┌─ MATERIAL PROVIDED

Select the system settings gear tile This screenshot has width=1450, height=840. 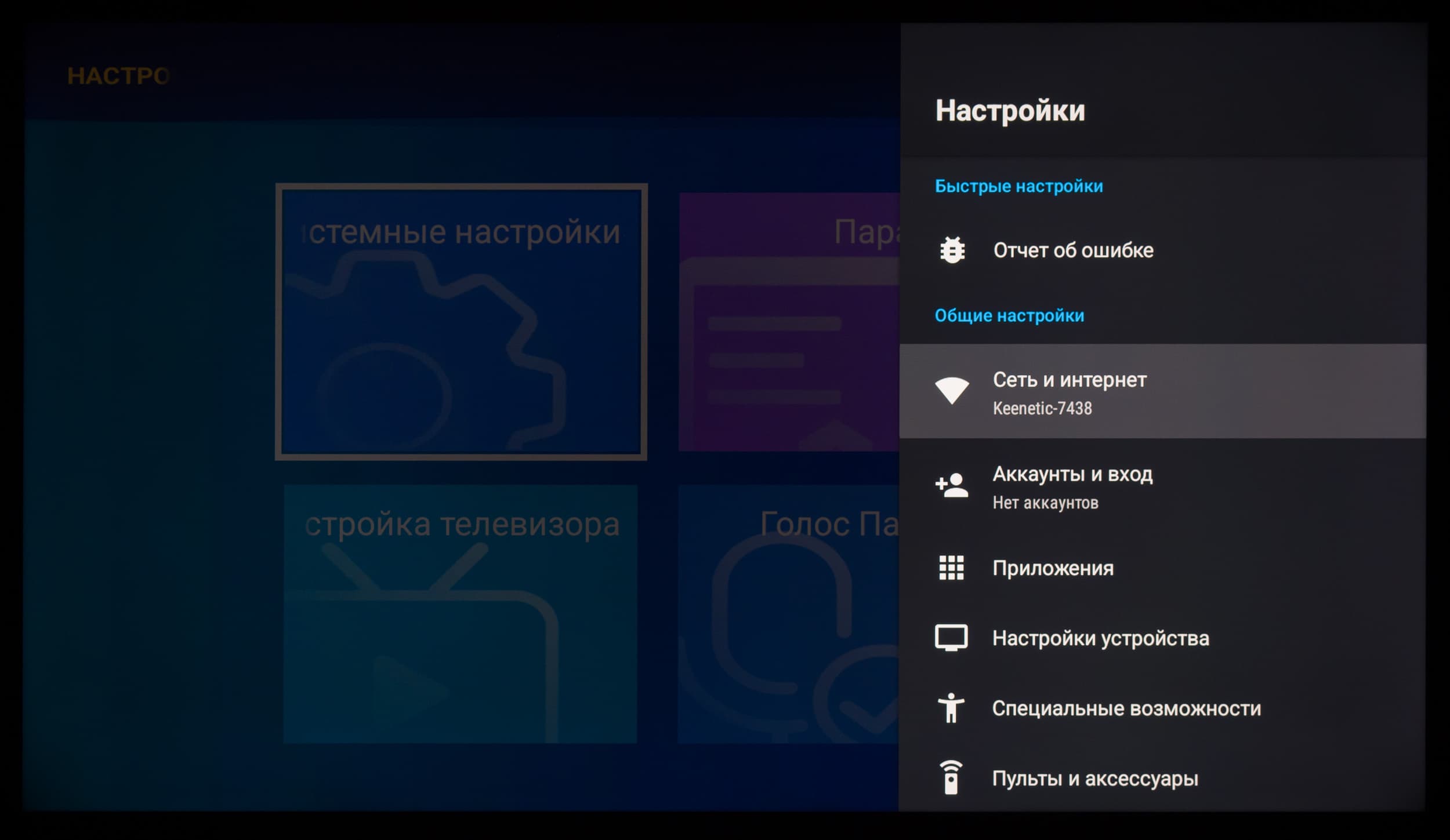[x=461, y=322]
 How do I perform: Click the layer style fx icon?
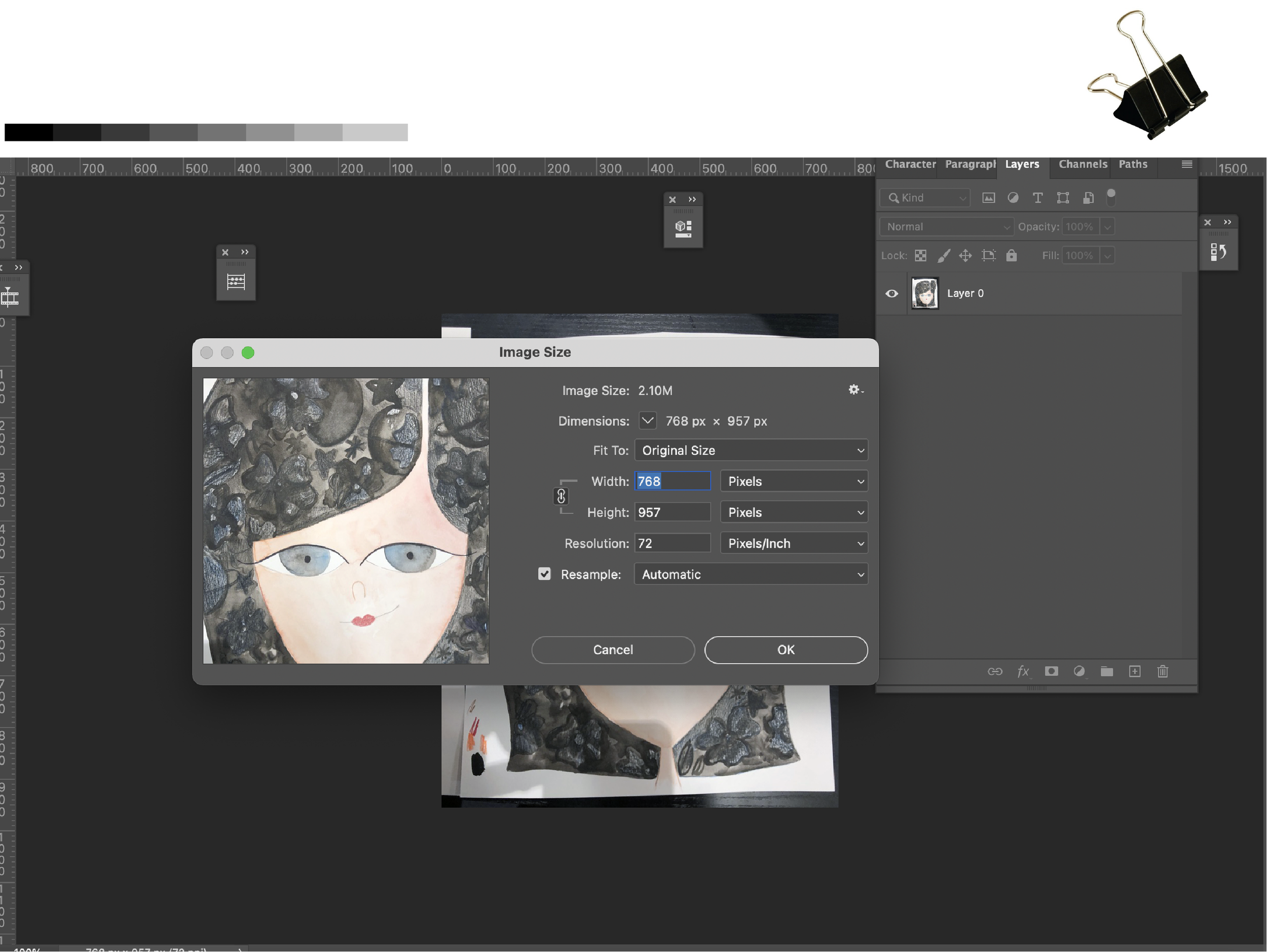pyautogui.click(x=1023, y=671)
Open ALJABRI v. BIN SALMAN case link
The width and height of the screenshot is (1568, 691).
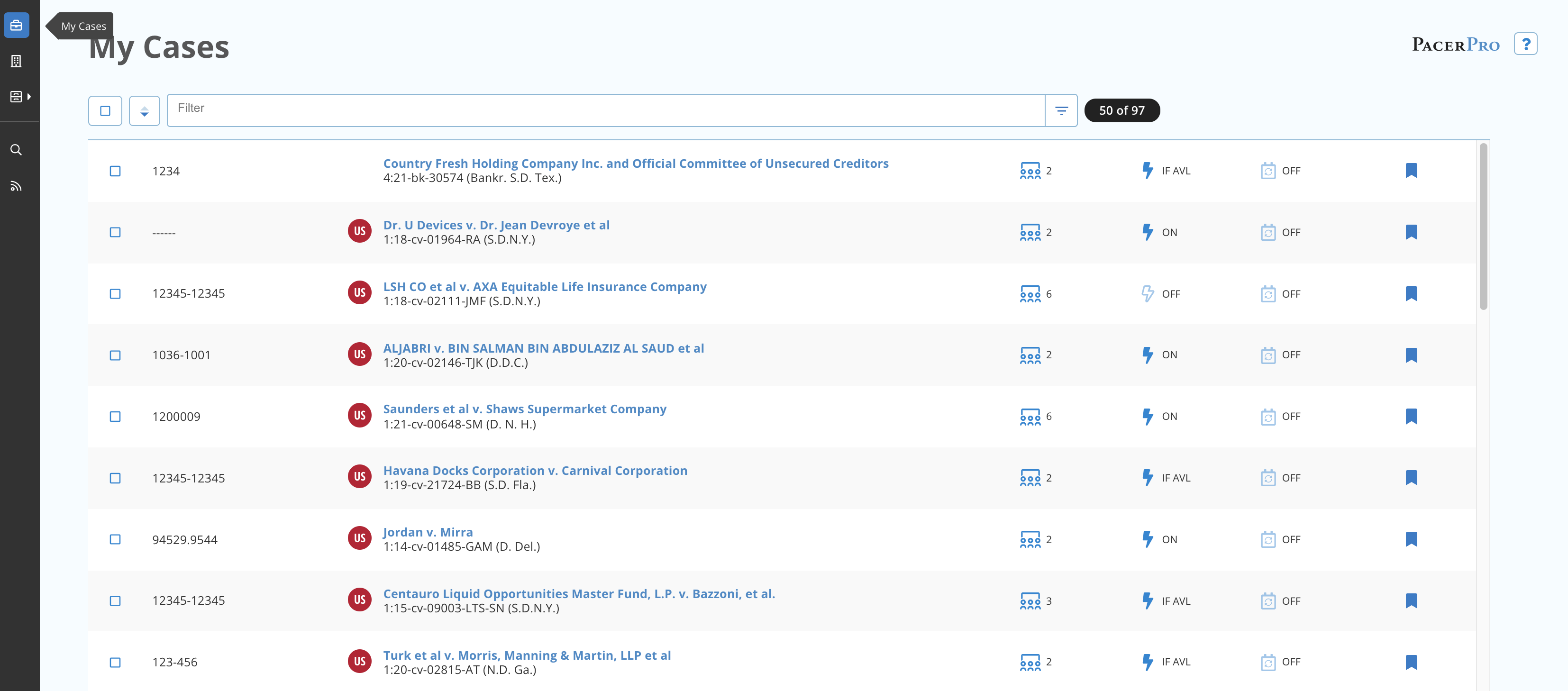click(x=543, y=348)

└─

THE PROBLEM
Begin the copy at the line containing "How do I perform: Click" and end it at the final line of the material above, reproducing each line exactly and omitting pictures.

TASK ANSWER
 How do I perform: Click the layer style fx icon?
pyautogui.click(x=1023, y=671)
Open ALJABRI v. BIN SALMAN case link
The width and height of the screenshot is (1568, 691).
click(x=543, y=348)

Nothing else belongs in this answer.